On the last day of 2010 we spent the daytime going west beyond Samoeng. We realised the Khun Khan national park (55 km from the Samoeng/Canal intersection, or 65 km from Dokmai Garden) is worth a visit. The national park is said to harbour pangolin, Sambar deer, wild boar, porcupine, golden jackal and dhole, a most interesting wild dog. What species actually remains today is another question.

A good map to use for this area is the ‘Mae Hong Son loop map’ which you can purchase at Dokmai Garden for 250 Baht. The map will lead you via backroads to both the Queen Sirikit Botanical garden and Pai, without going throw the busy town or the busy touristic main road.

We kept driving and ended up in an area with strawberry plantations. Little plastic bags with tasty nuts were also sold, and the locals referred to them as ‘Malabar chestnut’ (Pachira aquatica). We managed to obtain three young specimens which will be planted at Dokmai Garden.

The Malabar chestnut is native to South America, so the name ‘Malabar’, referring to southern India, is just a catchy commercial name. It has edible nutty seeds and has become a symbol of financial success, hence the nickname ‘money tree’. The alternative name Guyana chestnut is better, but would trick people to believe this is a true chestnut of the oak family (Fagaceae). It is a relative of ton ngu (Bombax ceiba, a local species) and kapok (Ceiba pentandra, an African species), members of the durian family (Bombacaceae), which is now inlcuded in Malvaceae. Using the name Pachira from Guyana and then a more neutral ‘nut’ would be the best way to avoid false associations.

Pachira nut has been planted here and there in Asia during the past 25 years, also in subtropical areas. It is probably a rather new introduction to Thailand, since it is not included in Smitinand’s eminent book ‘Thai Plant Names” (2001).
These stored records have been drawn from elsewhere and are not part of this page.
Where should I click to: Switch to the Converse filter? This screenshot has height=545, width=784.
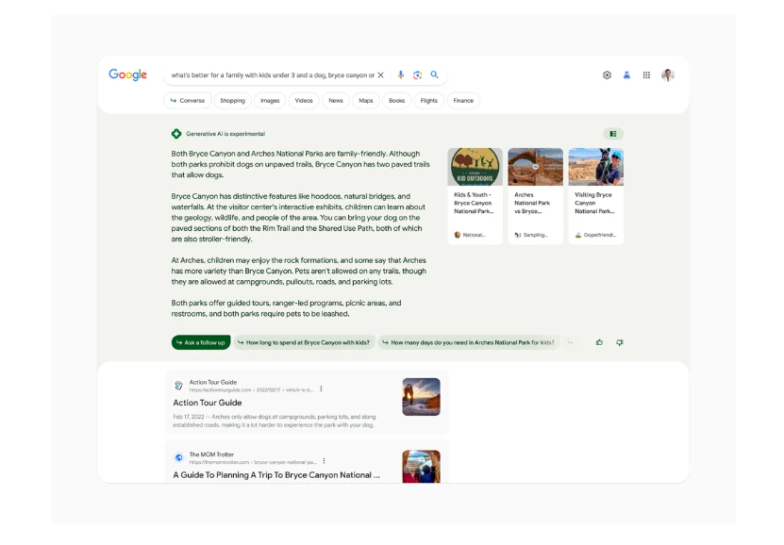pos(187,101)
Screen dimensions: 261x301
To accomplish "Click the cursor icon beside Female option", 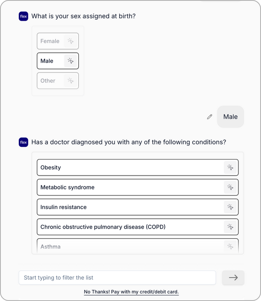I will [70, 41].
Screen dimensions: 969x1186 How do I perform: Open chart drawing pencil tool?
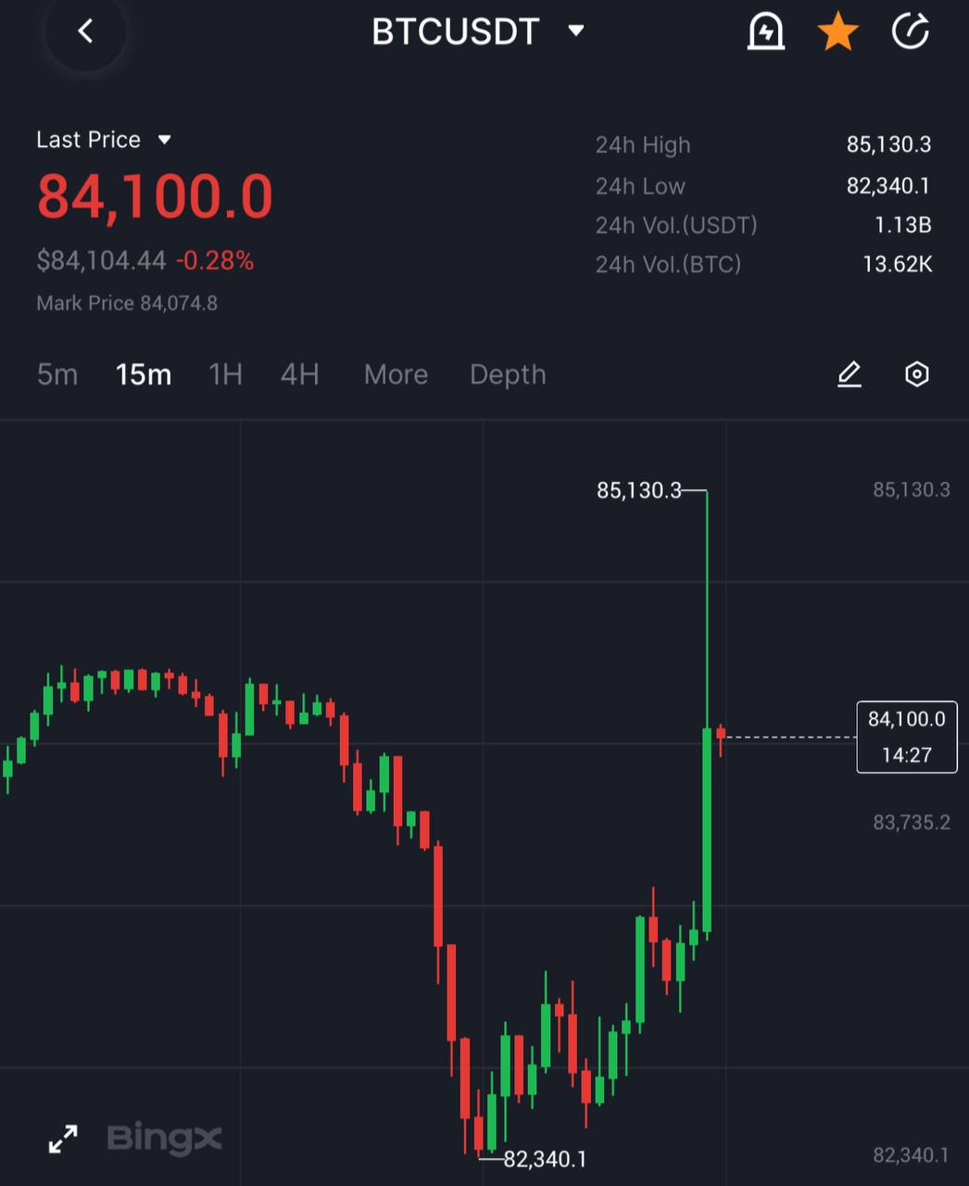point(849,374)
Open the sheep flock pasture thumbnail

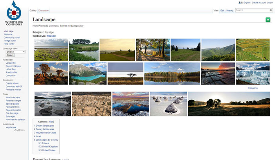pyautogui.click(x=51, y=50)
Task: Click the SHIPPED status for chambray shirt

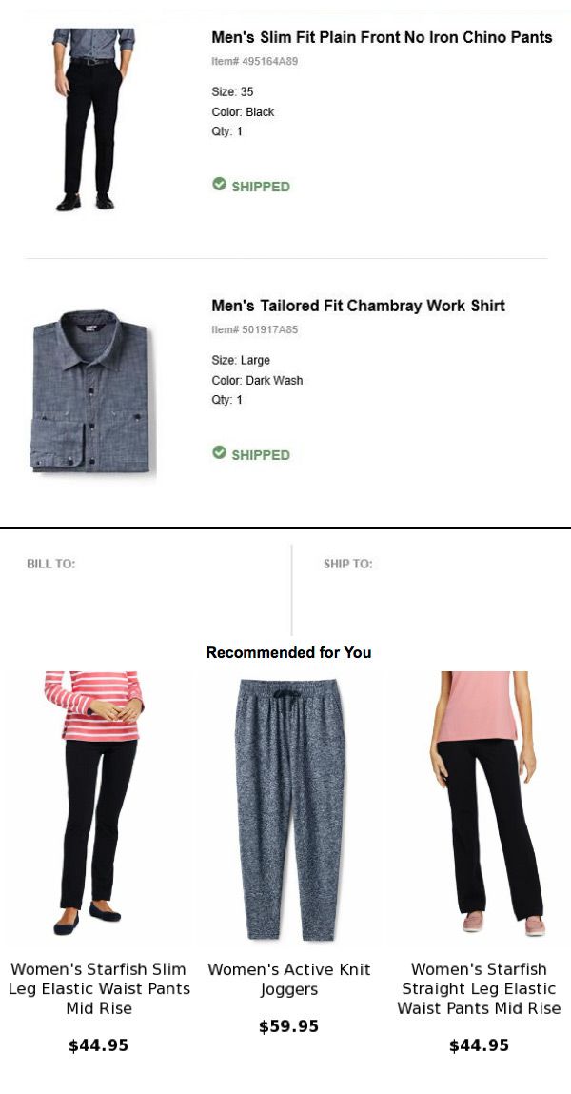Action: (x=260, y=455)
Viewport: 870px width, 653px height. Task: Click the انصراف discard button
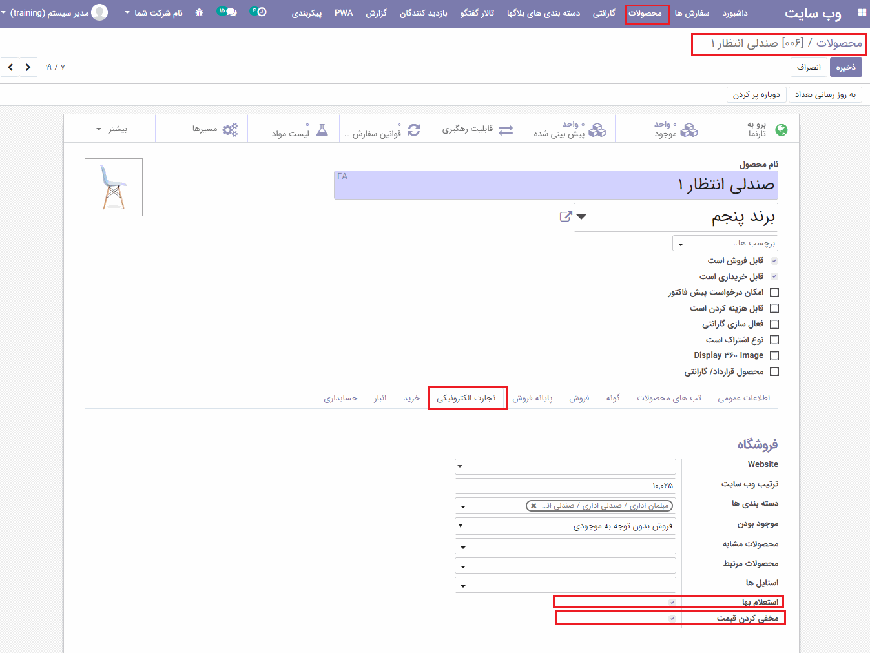[809, 67]
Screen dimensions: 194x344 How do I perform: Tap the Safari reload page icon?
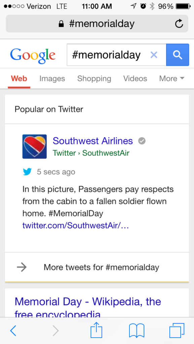[179, 24]
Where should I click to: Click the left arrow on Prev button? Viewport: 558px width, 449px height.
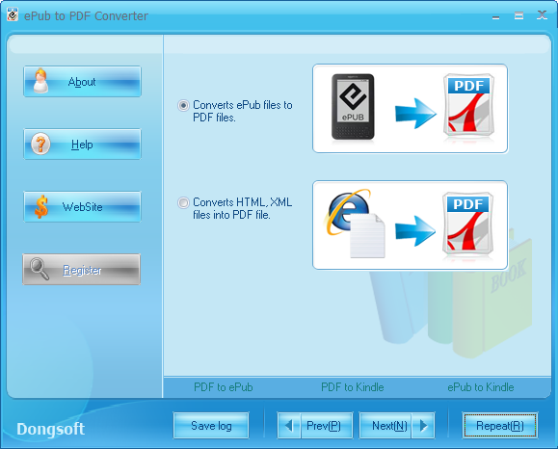(289, 425)
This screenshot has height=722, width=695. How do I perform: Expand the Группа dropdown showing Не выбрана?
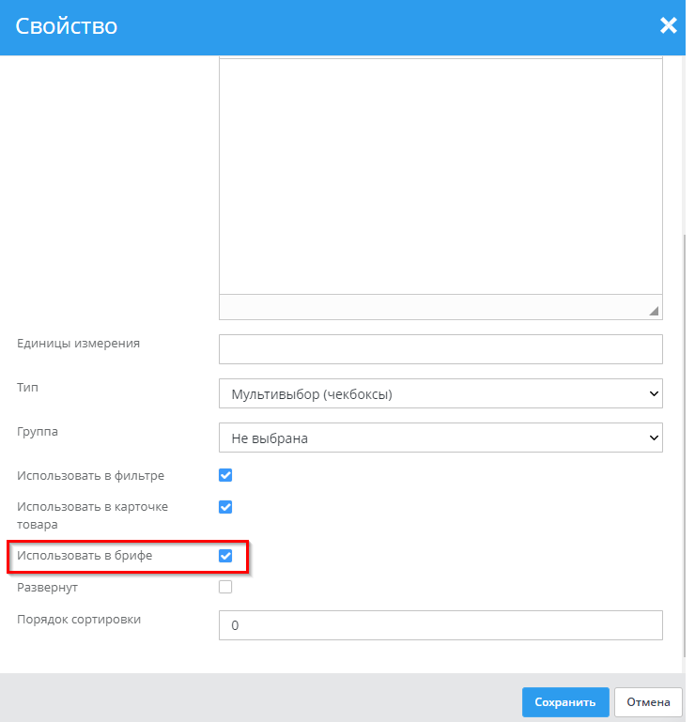(440, 438)
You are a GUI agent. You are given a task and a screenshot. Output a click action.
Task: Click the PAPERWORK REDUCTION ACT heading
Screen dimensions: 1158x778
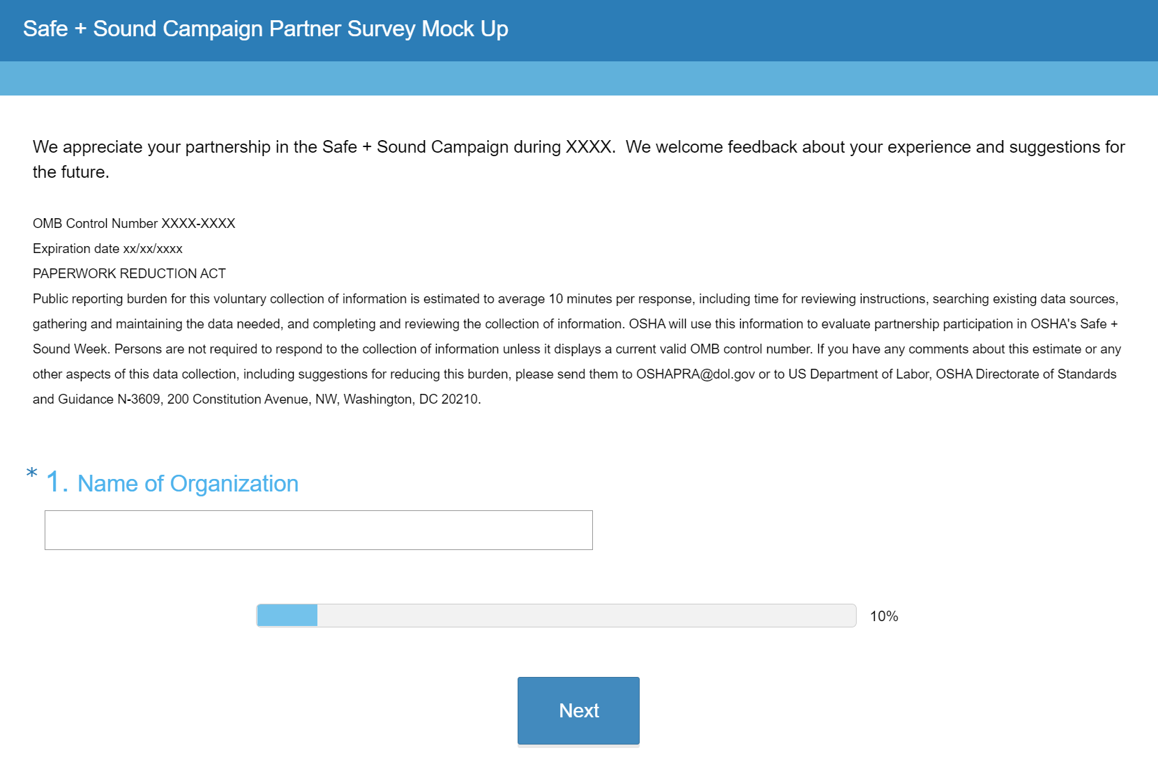(129, 274)
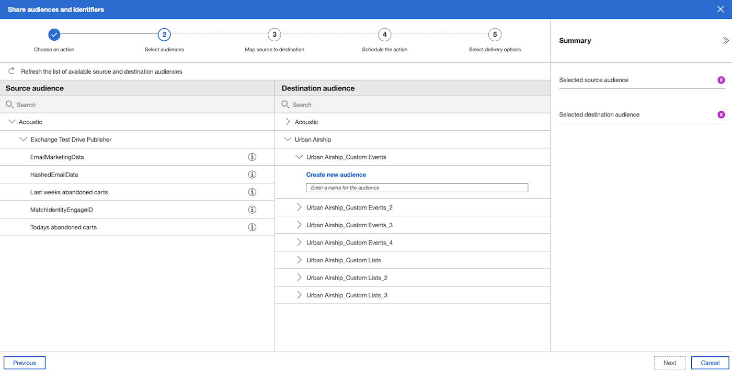Click info icon for EmailMarketingData
The height and width of the screenshot is (372, 732).
252,157
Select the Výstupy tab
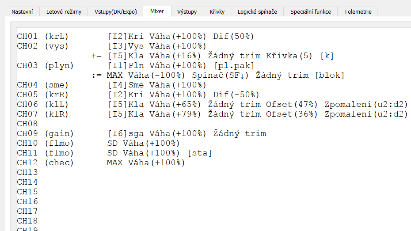This screenshot has height=231, width=411. pos(187,12)
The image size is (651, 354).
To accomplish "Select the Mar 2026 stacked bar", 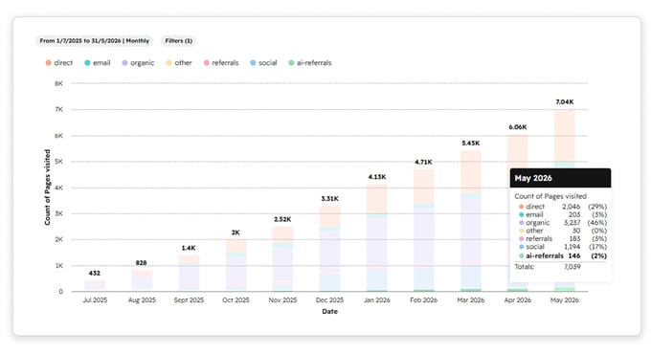I will click(x=471, y=221).
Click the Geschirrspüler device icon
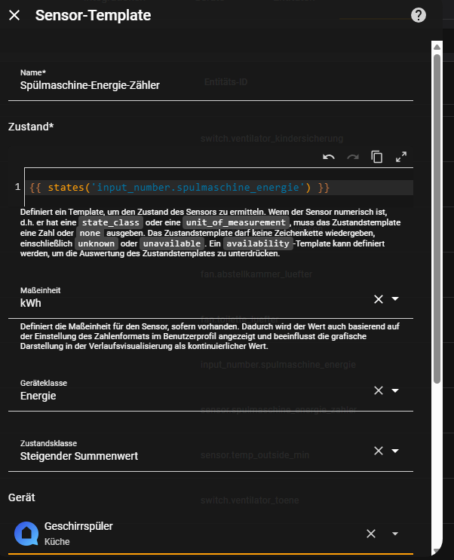Image resolution: width=454 pixels, height=560 pixels. pyautogui.click(x=26, y=534)
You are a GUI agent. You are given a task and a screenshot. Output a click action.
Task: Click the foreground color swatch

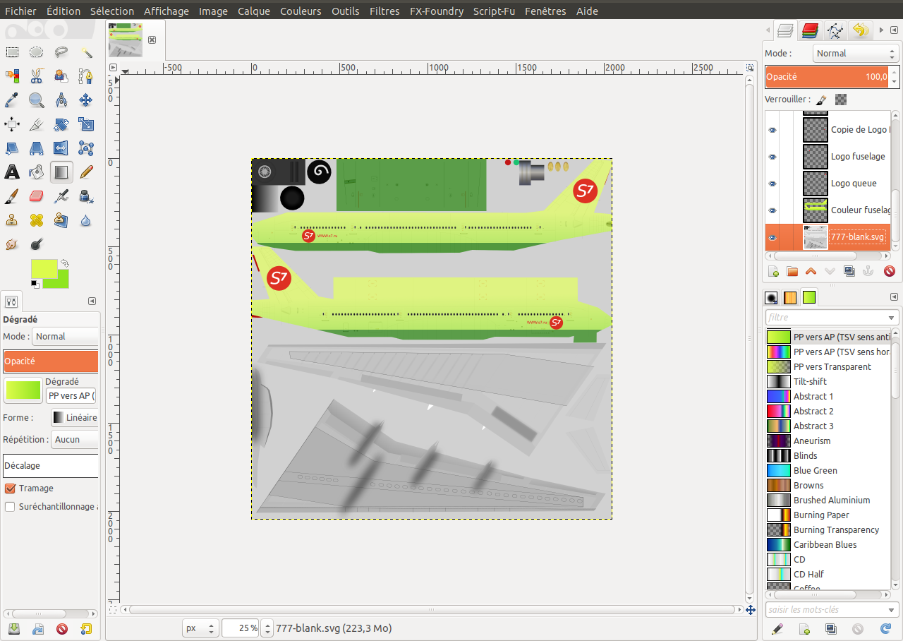point(42,268)
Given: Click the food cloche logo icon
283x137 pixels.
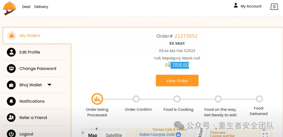Looking at the screenshot, I should click(x=9, y=8).
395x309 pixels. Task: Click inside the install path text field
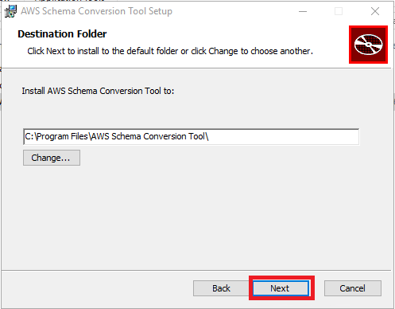(192, 137)
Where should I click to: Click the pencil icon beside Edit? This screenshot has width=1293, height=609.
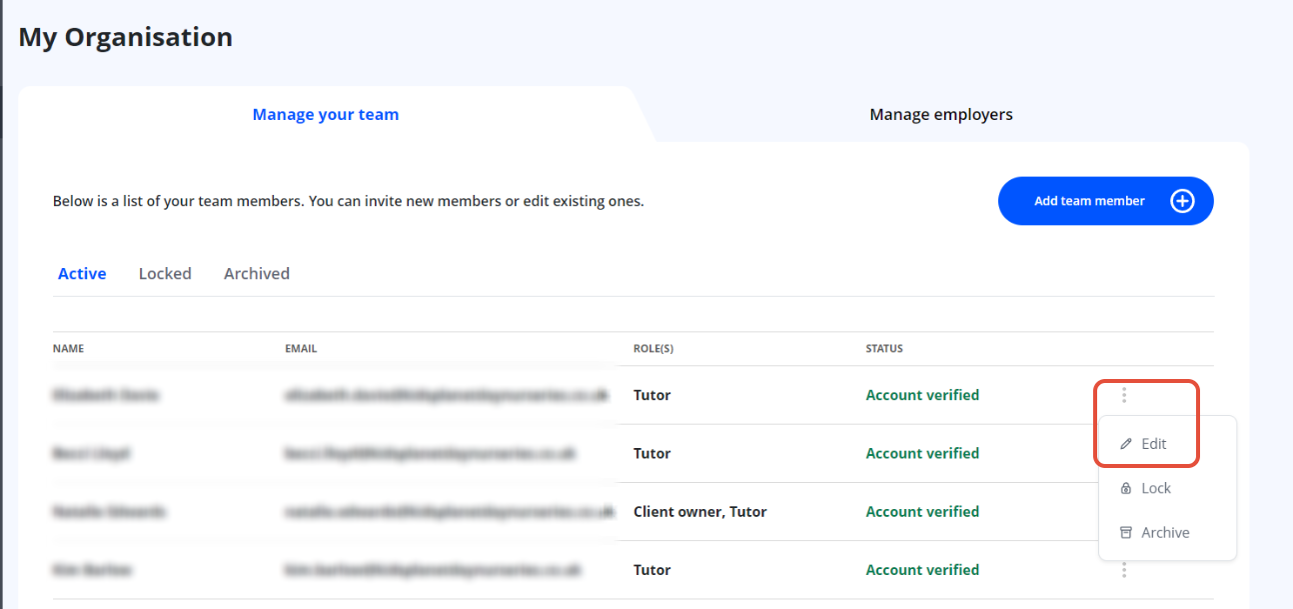click(x=1126, y=444)
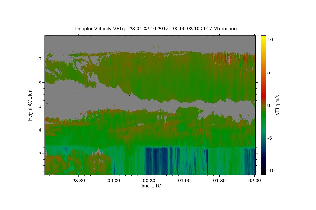Click the 2 km height tick label
The height and width of the screenshot is (210, 316).
[x=40, y=154]
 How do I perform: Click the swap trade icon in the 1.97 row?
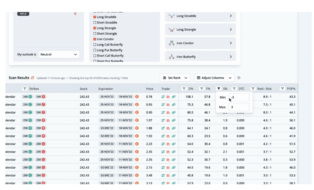pos(163,120)
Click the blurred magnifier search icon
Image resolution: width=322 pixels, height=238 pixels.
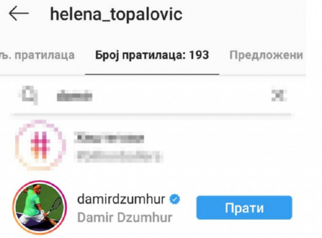coord(29,95)

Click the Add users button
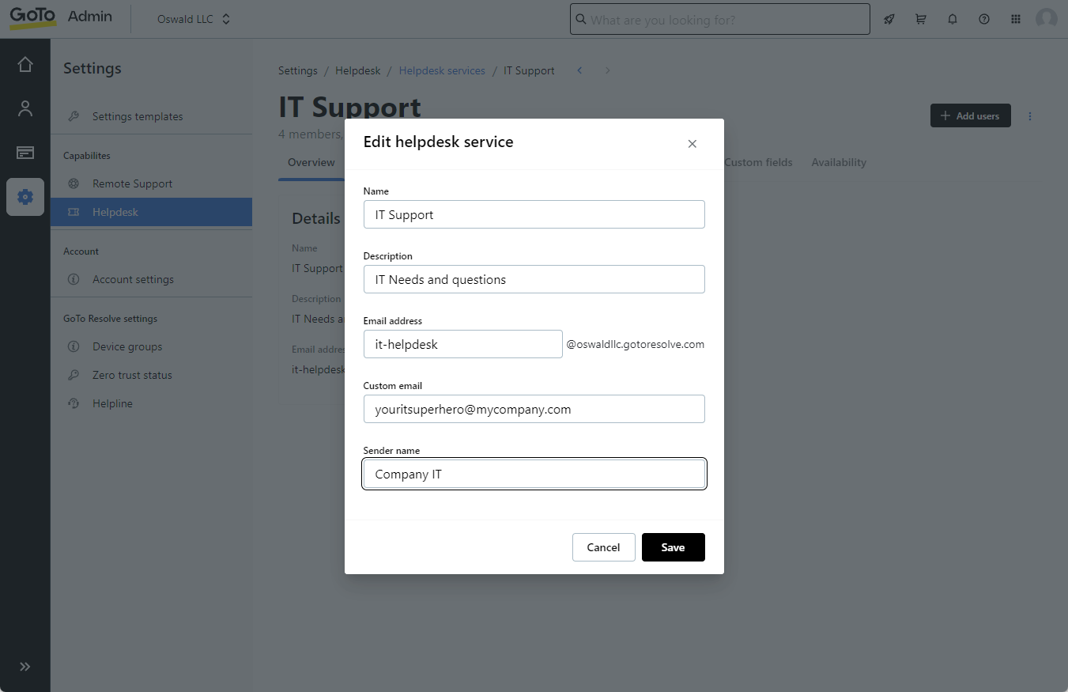point(970,115)
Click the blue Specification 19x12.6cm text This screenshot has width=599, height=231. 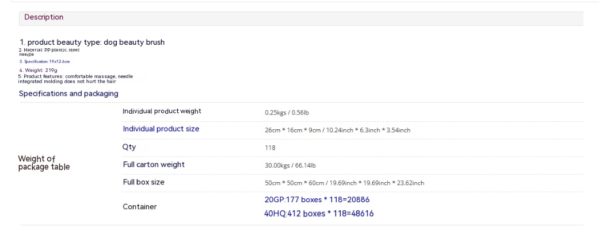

We saw one tree with young green fruits in a sunny open area which looked quite dry (red laterite soil). Although it originally comes from swampy areas in South America, the locals in Samoeng claimed it can stand drought. Since we found it growing in the pine belt region about 1000 meters above the sea level, growing it at Dokmai Garden in the Chiang Mai valley will be an interesting experiment. It needs sun and moisture, so we shall do our best, and let you know the results.